Character animation in real-world scenarios necessitates a variety of constraints, such as trajectories, key-frames, interactions, etc. Existing methodologies typically treat single or a finite set of these constraint(s) as separate control tasks. They are often specialized, and the tasks they address are rarely extendable or customizable. We categorize these as solutions to the close-set motion control problem. In response to the complexity of practical motion control, we propose and attempt to solve the open-set motion control problem. This problem is characterized by an open and fully customizable set of motion control tasks. To address this, we introduce a new paradigm, programmable motion generation. In this paradigm, any given motion control task is broken down into a combination of atomic constraints. These constraints are then programmed into an error function that quantifies the degree to which a motion sequence adheres to them. We utilize a pre-trained motion generation model and optimize its latent code to minimize the error function of the generated motion. Consequently, the generated motion not only inherits the prior of the generative model but also satisfies the required constraints. Experiments show that we can generate high-quality motions when addressing a wide range of unseen tasks. These tasks encompass motion control by motion dynamics, geometric constraints, physical laws, interactions with scenes, objects or the character own body parts, etc.
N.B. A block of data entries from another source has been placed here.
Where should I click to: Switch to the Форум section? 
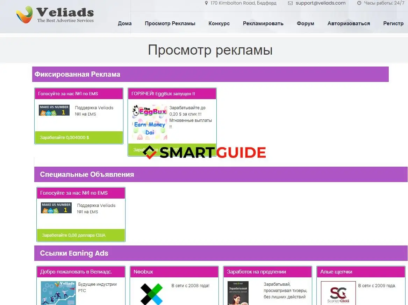point(305,23)
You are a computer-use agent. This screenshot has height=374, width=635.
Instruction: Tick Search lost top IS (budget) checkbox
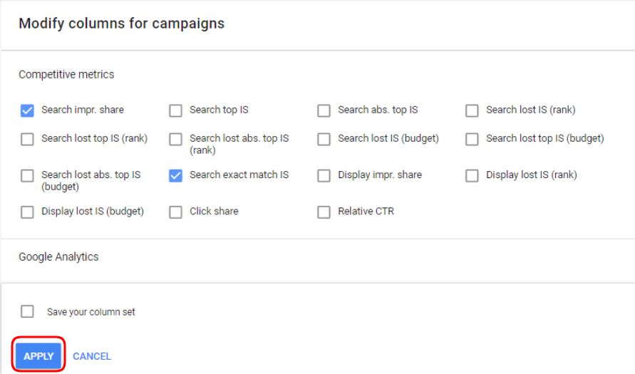[x=472, y=139]
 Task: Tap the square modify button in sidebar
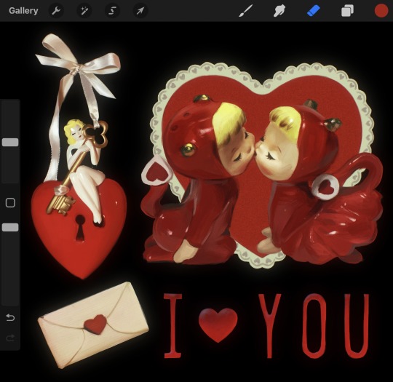pos(10,202)
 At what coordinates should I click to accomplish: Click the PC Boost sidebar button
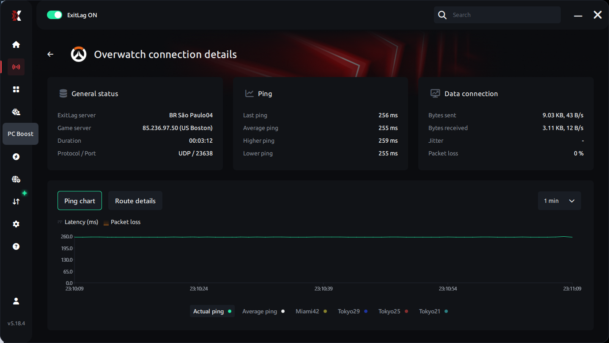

All of these are achieved in a unified approach, without the need for ad-hoc paired training data collection or specialized network designs. During the programming of novel tasks, we observed the emergence of new skills beyond those of the prior model. With the assistance of large language models, we also achieved automatic programming. We hope that this work will pave the way for the motion control of general AI agents.

翻译：现实场景中的角色动画需要满足多种约束条件，例如轨迹、关键帧、交互等。现有方法通常将单一或有限集合的此类约束视为独立的控制任务进行处理。这些方法往往具有专门性，所处理的任务难以扩展或定制。我们将此类方案归类为闭集运动控制问题的解决方案。针对实际运动控制的复杂性，我们提出并尝试解决开放集运动控制问题。该问题的特征在于其运动控制任务集合是开放且完全可定制的。为此，我们引入了一种新范式——可编程运动生成。在此范式中，任何给定的运动控制任务都被分解为原子约束的组合。这些约束随后被编程为一个误差函数，用于量化运动序列对约束的满足程度。我们利用预训练的运动生成模型，通过优化其潜在编码以最小化生成运动的误差函数。因此，生成的运动不仅继承了生成模型的先验特性，同时也满足了所需的约束条件。实验表明，在处理各类未见任务时，我们能够生成高质量的运动。这些任务涵盖通过运动动力学、几何约束、物理定律、与场景/物体或角色自身身体部位的交互等方式进行的运动控制。所有任务均通过统一方法实现，无需特设的配对训练数据收集或专门的网络设计。在对新任务进行编程的过程中，我们观察到先验模型之外的新技能涌现。借助大语言模型的协助，我们还实现了自动编程。我们希望这项工作能为通用智能体的运动控制开辟道路。